C’est de cette œuvre que s’inspirera Pablo Picasso pour réaliser en 1955 son tableau homonyme. Revenant d’un voyage au Maroc en 1954, Picasso avait choisi spécifiquement cette toile parce que l’Orient et ses couleurs chatoyantes l’avaient charmé. Dans cette exposition qui se décline en thèmes : «Voyages antiques», «Le Continent Femme», «Danse et Corrida», «Mythes en action», on distinguera tout particulièrement «Le Cirque», bien entendu. «Il est probable que si le cinéma n’avait pas existé, si je n’avais pas rencontré Rossellini et si le cirque était une forme de spectacle qui avait réussi à rester vivante, j’aurais aimé être le directeur d’un grand cirque» (Federico Fellini).

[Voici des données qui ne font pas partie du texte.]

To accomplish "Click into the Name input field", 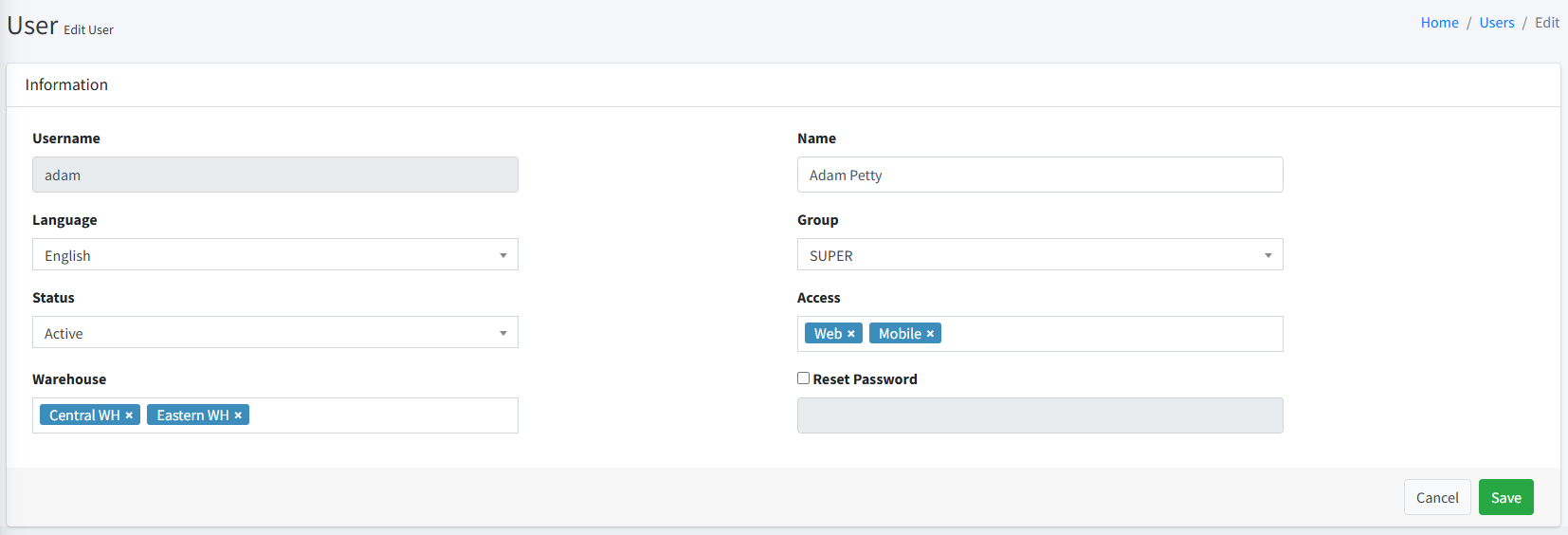I will pos(1039,175).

Les apparitions à l’écran de roulottes, danseuses et clowns bouffons sont innombrables («La Strada», «Juliette des esprits», «Les Clowns»…), rythmées par les prodigieux airs de fanfare de son musicien attitré Nino Rota.

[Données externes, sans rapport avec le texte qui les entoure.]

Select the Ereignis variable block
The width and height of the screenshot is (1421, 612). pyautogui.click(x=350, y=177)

Véritable leitmotiv du cinéma fellinien, le cirque métaphorise l’essence même de tous ses films. À la grande parade fellinienne font écho les compositions picassiennes, en permanente effusion. Dès ses années de bohème à Montmartre, Pablo Picasso vouait aussi une affection toute particulière pour le monde du cirque et du cabaret, qu’il fréquentait en compagnie de ses amis artistes. Les acrobates et les écuyères, les clowns et les dresseurs de chevaux, auxquels s’ajoutent les personnages issus de la commedia dell’arte, peuplant ses peintures entre 1904 et 1920. À la fin des années 1960, ce jeu avec le cirque prendra une dimension burlesque et érotique inédite à travers les planches de la «Suite 347» (Au cirque : groupe avec écuyère et clown, 1968). À cette époque, Picasso regardait La Piste aux Étoiles à la télévision, un nouveau rendez-vous avec le monde du cirque qui fut aussi largement diffusé en Algérie.  Cet échange onirique entre deux grands artistes du vingtième siècle est parfaitement reconstitué, dans cette exposition. Et comme disait Fellini : «Et la nave va».